Среди этих исчезнувших художников были люди, которые в прямом смысле слова свою жизнь положили на алтарь искусства: позднего нон-конформизма или раннего московского концептуализма, неважно. Главные слова здесь — «положили» и «алтарь».

Квартирные выставки 60–80-х были не только маленькой территорией творческой свободы, полем для эксперимента, «новым словом в искусстве».

Они были еще и баррикадой.

Но баррикадой совершенно особой.

Вот как Хрущев высказывался об «Обнаженной» Роберта Фалька, возмутившей его самим изображением женского тела:

«…У нас покамест такое «творчество» считается неприличным, у нас милиционер задержит».

Собственно «политики», политического высказывания в картинах нон-конформистов не было, не было его, как правило, и на квартирных выставках — дело совсем в другом. «Политика», как верно почувствовал Никита Сергеевич, была в самом способе изображения, высказывания. В том, насколько сильно она отличилась от общепринятого, советского взгляда на искусство: как надо писать, рисовать, сочинять, ставить. От советского канона.

Выставка «Искусство за закрытыми дверями. Квартирные выставки 60–80-х». Фото: Борис Минаев

Тарковского советские чиновники боялись и не любили не за то, что он «занимался политикой», а за то, что он был другой, за то, что он «непонятен народу».

Была четкая грань между тем и этим.

Здесь — «государственное искусство», здесь — «антигосударственное».

Сейчас такой грани нет. За долгие годы относительной свободы она размылась. Нет того самого канона: как надо рисовать, писать, ставить, сочинять.

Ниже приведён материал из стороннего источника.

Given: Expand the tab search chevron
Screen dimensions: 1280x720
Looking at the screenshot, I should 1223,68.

Можно как угодно переиначивать классику в театре и придумывать любые в выставочных залах перформансы, писать романы любым языком. Все возможно, была бы у творца налицо политическая лояльность или хотя бы нейтральность.

Все попытки воссоздать «канон», сколько бы ни стоил денег очередной сериал о неправильных декабристах или правильном царе, пока ни к чему не привели.

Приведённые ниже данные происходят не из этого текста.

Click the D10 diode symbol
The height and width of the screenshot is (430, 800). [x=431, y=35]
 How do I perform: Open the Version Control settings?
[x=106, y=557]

А раз нет государственного канона — нет и острого, всем понятного нового языка, энергии культурного сопротивления.

Нет необходимости проводить выставки в квартире и ставить спектакли в подвале. То есть она есть — но по причинам почти всегда деловым, практическим.

Независимое или альтернативное искусство, которое есть и будет всегда, — уже не борется с монолитным общепринятым каноном, охраняющим «государственные» ценности. Не имеет в виду Левиафана.

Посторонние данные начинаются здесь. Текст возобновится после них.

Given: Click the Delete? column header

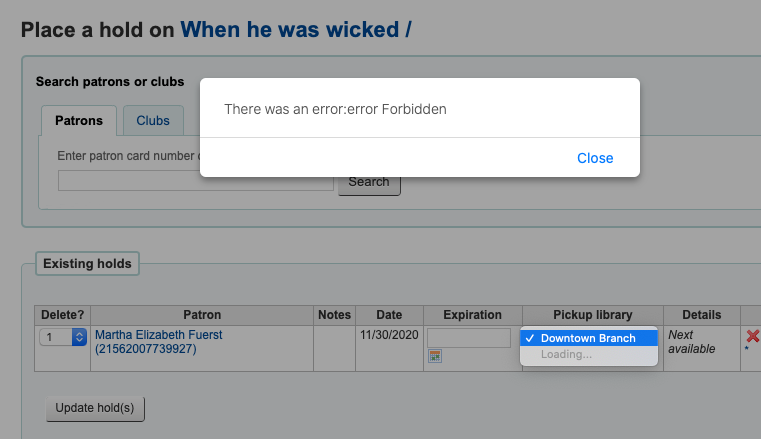Looking at the screenshot, I should click(x=62, y=315).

Милиционер — за редкими, всем известными исключениями — не задержит. Эта невольная немота искусства в определенном смысле — она, мне кажется, наступила надолго, возможно, навсегда.

В советское время широкая публика прекрасно понимала, за что преследуют диссидентов, осознавала логику этого преследования, хотя далеко не всегда с ней соглашалась. А вот за что преследуют и запрещают поэтов, писателей, художников, режиссеров — не понимала. И не принимала этой логики.

Протест против государственного канона зрел именно в этой сфере. И созрел — до прямых уже «песен протеста» перед перестройкой и во время нее, которые подхватили миллионы. Ну что там говорить. 

Выставка в Петроверигском «заставляет задуматься». Жаль, что она завершилась.

* Признано в РФ «иноагентом» и нежелательной организацией.